### EXERCISE DETAILS
Return all lines of the records that contain the word "agent".

(Saved entries)
####

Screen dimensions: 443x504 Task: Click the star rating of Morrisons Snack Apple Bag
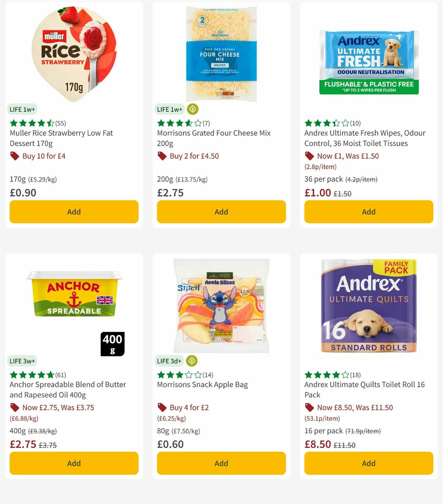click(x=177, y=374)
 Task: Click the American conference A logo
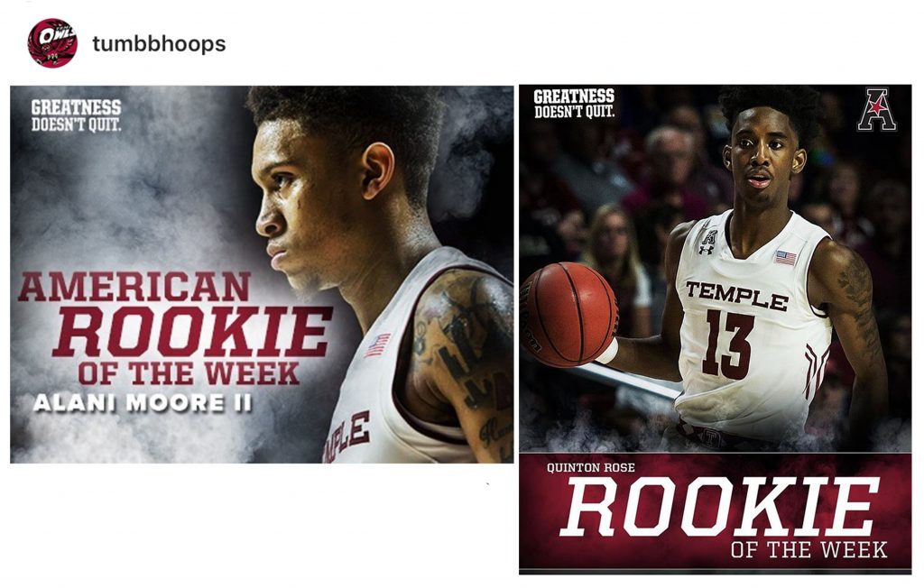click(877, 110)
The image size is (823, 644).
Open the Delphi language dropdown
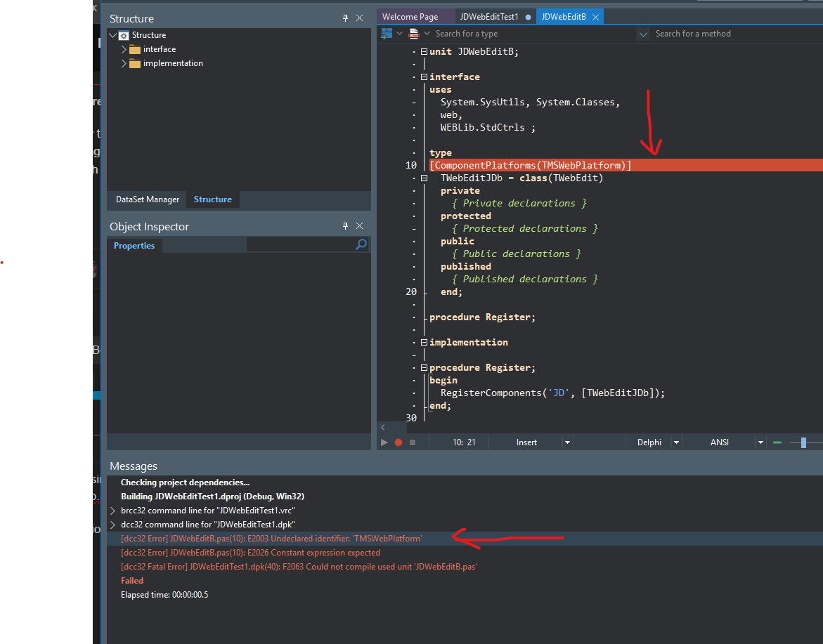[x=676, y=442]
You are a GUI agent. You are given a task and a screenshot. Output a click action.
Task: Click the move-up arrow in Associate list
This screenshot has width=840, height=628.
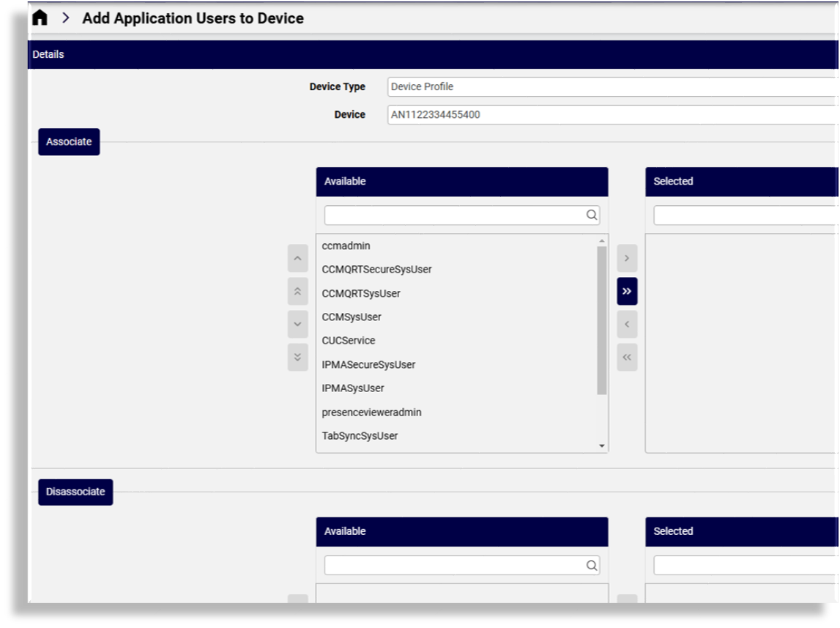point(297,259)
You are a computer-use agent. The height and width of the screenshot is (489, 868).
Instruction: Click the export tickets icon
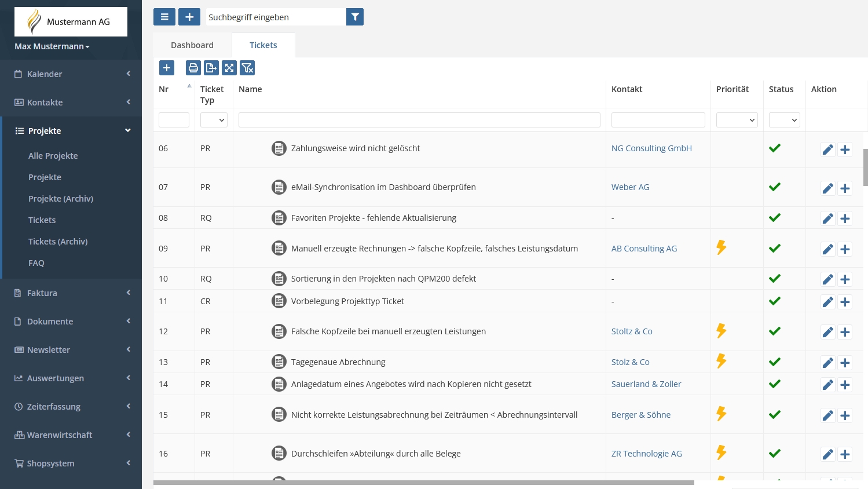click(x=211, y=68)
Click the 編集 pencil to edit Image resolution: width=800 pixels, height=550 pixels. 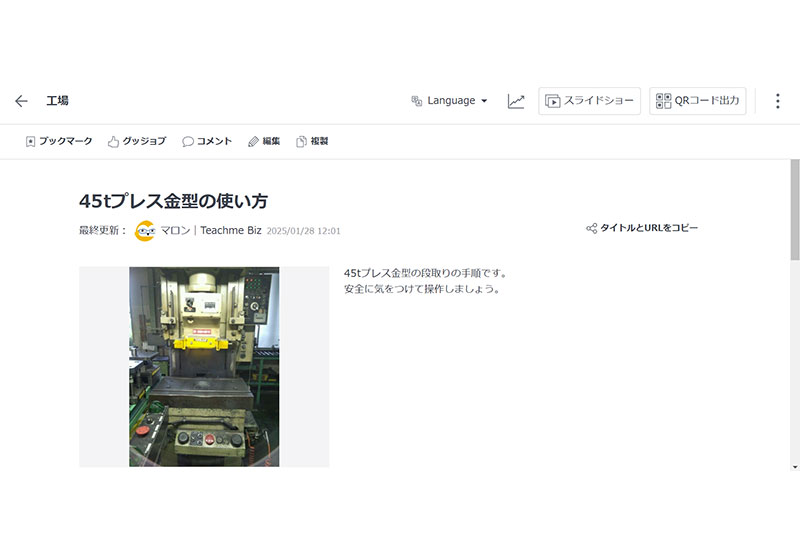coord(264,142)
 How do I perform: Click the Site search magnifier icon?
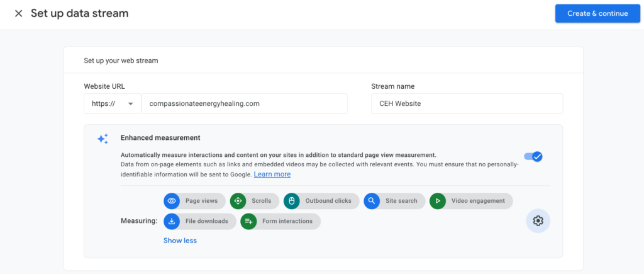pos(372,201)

####

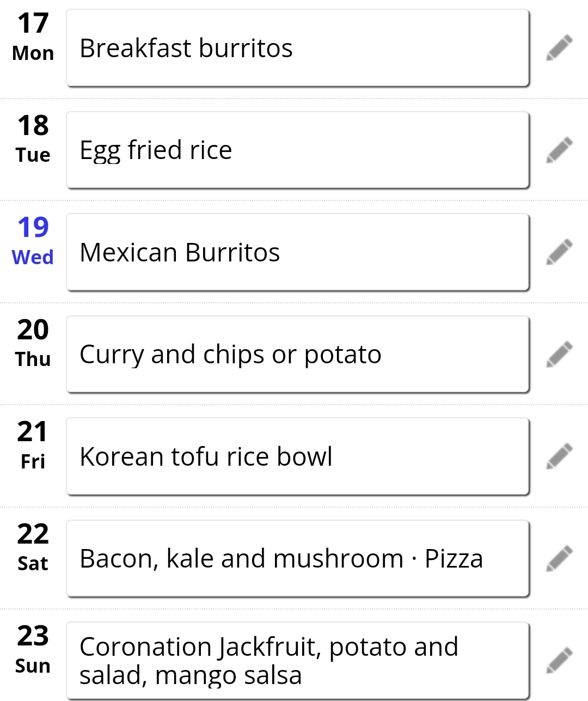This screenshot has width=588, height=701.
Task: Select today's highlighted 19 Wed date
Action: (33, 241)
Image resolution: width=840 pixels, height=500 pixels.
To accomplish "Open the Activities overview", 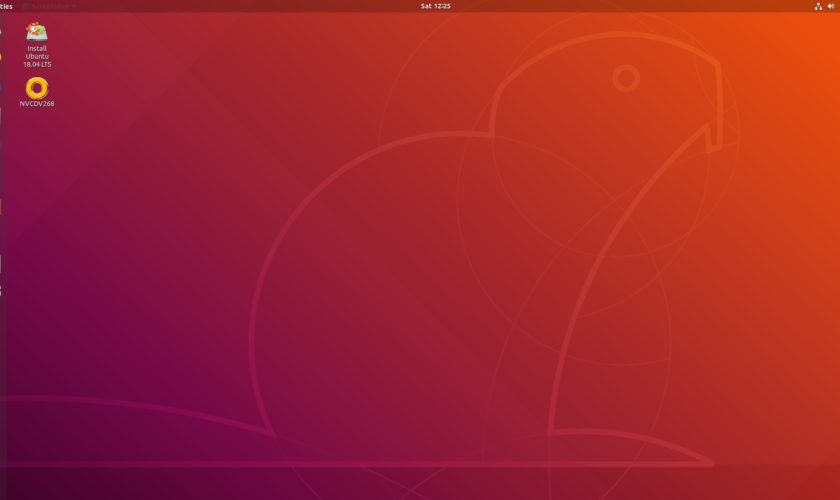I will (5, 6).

####

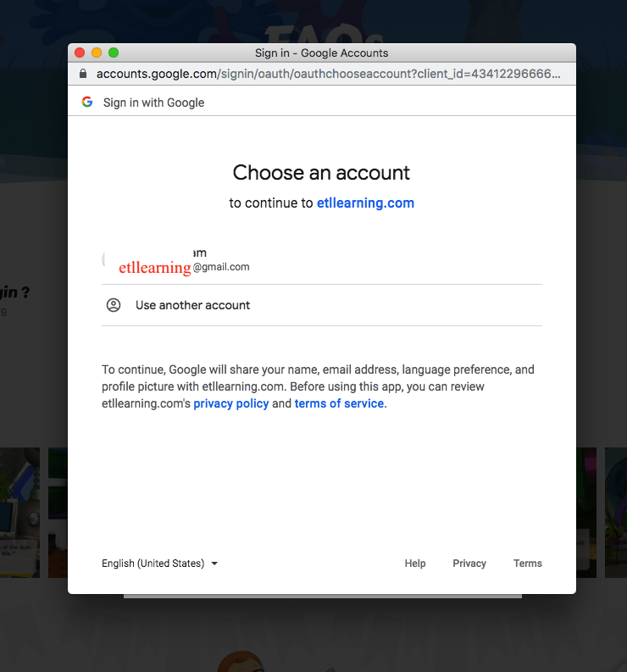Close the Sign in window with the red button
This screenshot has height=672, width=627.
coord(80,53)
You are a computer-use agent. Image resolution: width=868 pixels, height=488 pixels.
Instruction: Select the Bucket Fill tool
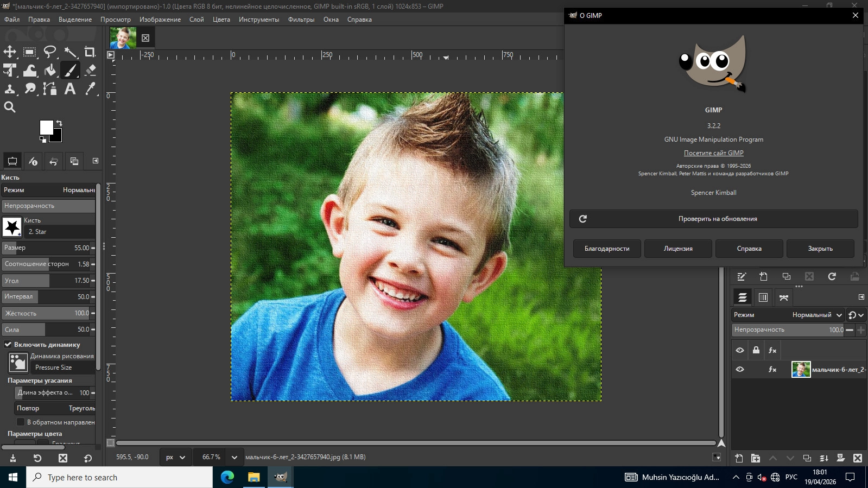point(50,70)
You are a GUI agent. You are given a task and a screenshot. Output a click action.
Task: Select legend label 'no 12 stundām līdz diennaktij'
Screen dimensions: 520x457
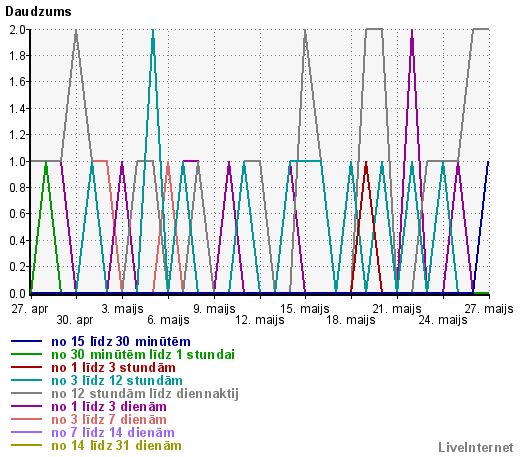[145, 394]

####

### RESPONSE TO THIS TASK
You are a GUI agent. You are given a task and a screenshot. Output a click action.
You are a computer-use agent. The height and width of the screenshot is (489, 868).
You are a computer-use agent. Image resolution: width=868 pixels, height=488 pixels.
You are a GUI agent. You are given a task and a screenshot. Output a click action.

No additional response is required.